Restate, word for word, the lines from the opening line of the data through the line containing "Task: Click the avatar", both included, and nothing else.

(Collected data)
##############################

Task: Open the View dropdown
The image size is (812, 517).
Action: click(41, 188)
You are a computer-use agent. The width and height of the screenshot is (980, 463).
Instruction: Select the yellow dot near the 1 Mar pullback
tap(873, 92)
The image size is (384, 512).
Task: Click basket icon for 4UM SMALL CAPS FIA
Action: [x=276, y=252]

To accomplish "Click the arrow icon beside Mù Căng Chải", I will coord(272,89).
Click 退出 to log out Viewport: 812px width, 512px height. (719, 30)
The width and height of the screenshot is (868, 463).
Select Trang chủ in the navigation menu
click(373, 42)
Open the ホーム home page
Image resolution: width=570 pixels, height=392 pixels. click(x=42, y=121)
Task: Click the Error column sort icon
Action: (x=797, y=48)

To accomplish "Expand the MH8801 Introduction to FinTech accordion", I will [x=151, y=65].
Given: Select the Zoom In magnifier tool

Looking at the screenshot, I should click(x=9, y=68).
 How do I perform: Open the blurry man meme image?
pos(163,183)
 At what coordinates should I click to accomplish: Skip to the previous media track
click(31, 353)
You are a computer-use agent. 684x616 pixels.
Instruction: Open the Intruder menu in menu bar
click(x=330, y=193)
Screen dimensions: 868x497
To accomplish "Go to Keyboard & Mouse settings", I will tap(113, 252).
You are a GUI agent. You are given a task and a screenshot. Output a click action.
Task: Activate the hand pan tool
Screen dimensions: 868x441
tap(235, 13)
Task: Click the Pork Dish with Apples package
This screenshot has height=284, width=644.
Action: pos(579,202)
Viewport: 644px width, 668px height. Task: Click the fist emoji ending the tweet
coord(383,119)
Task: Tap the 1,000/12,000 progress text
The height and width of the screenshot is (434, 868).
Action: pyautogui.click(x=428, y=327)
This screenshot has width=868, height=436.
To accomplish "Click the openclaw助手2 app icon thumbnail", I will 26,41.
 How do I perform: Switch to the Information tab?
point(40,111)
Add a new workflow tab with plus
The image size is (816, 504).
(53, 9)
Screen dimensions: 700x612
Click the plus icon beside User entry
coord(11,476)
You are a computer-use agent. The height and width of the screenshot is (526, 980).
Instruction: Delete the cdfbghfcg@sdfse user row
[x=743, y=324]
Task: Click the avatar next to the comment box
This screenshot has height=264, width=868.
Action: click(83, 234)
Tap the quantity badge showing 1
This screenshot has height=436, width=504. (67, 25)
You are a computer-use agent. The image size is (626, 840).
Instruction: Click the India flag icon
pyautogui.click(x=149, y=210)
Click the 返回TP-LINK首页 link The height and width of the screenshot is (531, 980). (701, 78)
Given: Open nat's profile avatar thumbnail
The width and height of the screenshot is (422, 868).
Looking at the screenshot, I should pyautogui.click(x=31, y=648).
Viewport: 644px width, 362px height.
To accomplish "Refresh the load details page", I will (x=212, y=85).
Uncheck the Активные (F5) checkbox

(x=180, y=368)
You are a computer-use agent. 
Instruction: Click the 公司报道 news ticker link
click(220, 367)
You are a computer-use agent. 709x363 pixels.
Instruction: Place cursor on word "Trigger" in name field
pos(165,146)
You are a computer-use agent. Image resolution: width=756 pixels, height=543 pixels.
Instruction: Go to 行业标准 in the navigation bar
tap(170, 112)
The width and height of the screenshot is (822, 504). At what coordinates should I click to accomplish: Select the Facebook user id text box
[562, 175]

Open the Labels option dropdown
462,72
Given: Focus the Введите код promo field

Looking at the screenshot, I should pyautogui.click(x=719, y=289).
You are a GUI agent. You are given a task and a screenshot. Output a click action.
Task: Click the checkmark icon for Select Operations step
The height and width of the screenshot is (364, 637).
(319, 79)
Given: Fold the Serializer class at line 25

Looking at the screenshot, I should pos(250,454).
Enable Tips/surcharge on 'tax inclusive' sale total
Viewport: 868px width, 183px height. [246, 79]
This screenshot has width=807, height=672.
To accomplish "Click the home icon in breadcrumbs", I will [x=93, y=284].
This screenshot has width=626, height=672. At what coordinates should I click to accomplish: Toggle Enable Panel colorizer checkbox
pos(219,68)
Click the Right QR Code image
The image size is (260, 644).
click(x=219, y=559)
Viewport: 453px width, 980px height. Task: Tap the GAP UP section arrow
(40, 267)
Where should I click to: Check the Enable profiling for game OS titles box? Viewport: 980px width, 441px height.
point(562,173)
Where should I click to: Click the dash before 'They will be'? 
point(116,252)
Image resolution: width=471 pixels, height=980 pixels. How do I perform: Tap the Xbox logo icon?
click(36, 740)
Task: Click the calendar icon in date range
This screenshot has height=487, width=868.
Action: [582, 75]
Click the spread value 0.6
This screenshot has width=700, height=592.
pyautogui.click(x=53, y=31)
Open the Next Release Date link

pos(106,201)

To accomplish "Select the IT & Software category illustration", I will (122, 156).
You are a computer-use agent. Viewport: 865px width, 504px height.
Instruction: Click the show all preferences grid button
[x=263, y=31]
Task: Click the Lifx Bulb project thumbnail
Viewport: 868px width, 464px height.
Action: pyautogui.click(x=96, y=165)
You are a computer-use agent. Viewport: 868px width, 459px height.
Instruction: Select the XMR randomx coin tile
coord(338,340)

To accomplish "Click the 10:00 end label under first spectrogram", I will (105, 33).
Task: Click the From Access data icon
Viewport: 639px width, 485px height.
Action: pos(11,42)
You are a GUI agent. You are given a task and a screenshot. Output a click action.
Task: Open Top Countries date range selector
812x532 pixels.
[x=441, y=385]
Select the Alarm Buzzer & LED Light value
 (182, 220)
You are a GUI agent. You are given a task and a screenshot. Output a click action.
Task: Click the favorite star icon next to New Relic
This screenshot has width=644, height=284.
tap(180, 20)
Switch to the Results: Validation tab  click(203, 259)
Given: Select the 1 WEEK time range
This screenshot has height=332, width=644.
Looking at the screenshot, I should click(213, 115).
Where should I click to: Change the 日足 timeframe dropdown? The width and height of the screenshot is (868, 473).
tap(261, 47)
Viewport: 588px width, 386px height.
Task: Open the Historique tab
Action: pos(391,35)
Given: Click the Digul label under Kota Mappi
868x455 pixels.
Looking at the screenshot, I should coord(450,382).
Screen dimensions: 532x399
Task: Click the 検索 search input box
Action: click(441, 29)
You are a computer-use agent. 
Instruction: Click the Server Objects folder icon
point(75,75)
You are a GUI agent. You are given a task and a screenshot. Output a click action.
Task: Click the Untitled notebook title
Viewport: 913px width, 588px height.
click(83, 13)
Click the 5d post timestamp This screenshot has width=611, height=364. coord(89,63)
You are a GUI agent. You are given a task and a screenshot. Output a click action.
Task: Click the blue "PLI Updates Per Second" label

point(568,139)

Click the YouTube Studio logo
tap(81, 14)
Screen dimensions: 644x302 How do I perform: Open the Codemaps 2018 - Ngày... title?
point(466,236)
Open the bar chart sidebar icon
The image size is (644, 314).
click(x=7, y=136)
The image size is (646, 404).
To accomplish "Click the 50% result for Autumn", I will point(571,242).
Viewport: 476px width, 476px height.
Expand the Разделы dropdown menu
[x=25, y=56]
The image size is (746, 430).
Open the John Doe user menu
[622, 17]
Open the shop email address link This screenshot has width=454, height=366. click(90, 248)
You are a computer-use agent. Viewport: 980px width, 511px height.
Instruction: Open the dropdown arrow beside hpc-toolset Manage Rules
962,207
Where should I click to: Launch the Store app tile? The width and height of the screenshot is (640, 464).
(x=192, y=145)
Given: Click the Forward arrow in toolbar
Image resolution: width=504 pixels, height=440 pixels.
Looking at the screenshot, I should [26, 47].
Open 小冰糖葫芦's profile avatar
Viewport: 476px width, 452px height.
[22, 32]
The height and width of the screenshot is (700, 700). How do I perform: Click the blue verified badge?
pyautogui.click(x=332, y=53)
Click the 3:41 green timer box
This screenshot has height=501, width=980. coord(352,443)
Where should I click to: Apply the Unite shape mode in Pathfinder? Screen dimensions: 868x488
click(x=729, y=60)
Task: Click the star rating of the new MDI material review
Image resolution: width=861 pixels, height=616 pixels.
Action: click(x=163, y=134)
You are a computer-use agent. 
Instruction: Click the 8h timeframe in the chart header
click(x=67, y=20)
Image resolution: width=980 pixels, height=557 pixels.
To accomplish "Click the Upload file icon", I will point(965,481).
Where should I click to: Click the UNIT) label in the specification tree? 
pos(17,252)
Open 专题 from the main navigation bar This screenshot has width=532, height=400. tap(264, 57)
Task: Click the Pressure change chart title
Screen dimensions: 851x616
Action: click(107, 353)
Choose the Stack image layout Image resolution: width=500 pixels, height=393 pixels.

##############################

> **Answer below**
Task: Open the View dropdown
The image size is (812, 517).
Action: click(41, 188)
You are a computer-use agent. The width and height of the screenshot is (980, 463).
Instruction: Select the yellow dot near the 1 Mar pullback
tap(873, 92)
The image size is (384, 512).
Task: Click basket icon for 4UM SMALL CAPS FIA
Action: [x=276, y=252]

To accomplish "Click the arrow icon beside Mù Căng Chải", I will coord(272,89).
Click 退出 to log out Viewport: 812px width, 512px height. (719, 30)
The width and height of the screenshot is (868, 463).
Select Trang chủ in the navigation menu
click(373, 42)
Open the ホーム home page
Image resolution: width=570 pixels, height=392 pixels. click(x=42, y=121)
Task: Click the Error column sort icon
Action: (x=797, y=48)

To accomplish "Expand the MH8801 Introduction to FinTech accordion", I will [x=151, y=65].
Given: Select the Zoom In magnifier tool

Looking at the screenshot, I should click(x=9, y=68).
 How do I perform: Open the blurry man meme image?
pos(163,183)
 At what coordinates should I click to accomplish: Skip to the previous media track
click(31, 353)
You are a computer-use agent. 684x616 pixels.
Instruction: Open the Intruder menu in menu bar
click(x=330, y=193)
Screen dimensions: 868x497
To accomplish "Go to Keyboard & Mouse settings", I will tap(113, 252).
You are a GUI agent. You are given a task and a screenshot. Output a click action.
Task: Activate the hand pan tool
Screen dimensions: 868x441
tap(235, 13)
Task: Click the Pork Dish with Apples package
This screenshot has height=284, width=644.
Action: pos(579,202)
Viewport: 644px width, 668px height. Task: Click the fist emoji ending the tweet
coord(383,119)
Task: Tap the 1,000/12,000 progress text
The height and width of the screenshot is (434, 868).
Action: pyautogui.click(x=428, y=327)
This screenshot has width=868, height=436.
To accomplish "Click the openclaw助手2 app icon thumbnail", I will 26,41.
 How do I perform: Switch to the Information tab?
point(40,111)
Add a new workflow tab with plus
The image size is (816, 504).
(53, 9)
Screen dimensions: 700x612
Click the plus icon beside User entry
coord(11,476)
You are a computer-use agent. The height and width of the screenshot is (526, 980).
Instruction: Delete the cdfbghfcg@sdfse user row
[x=743, y=324]
Task: Click the avatar next to the comment box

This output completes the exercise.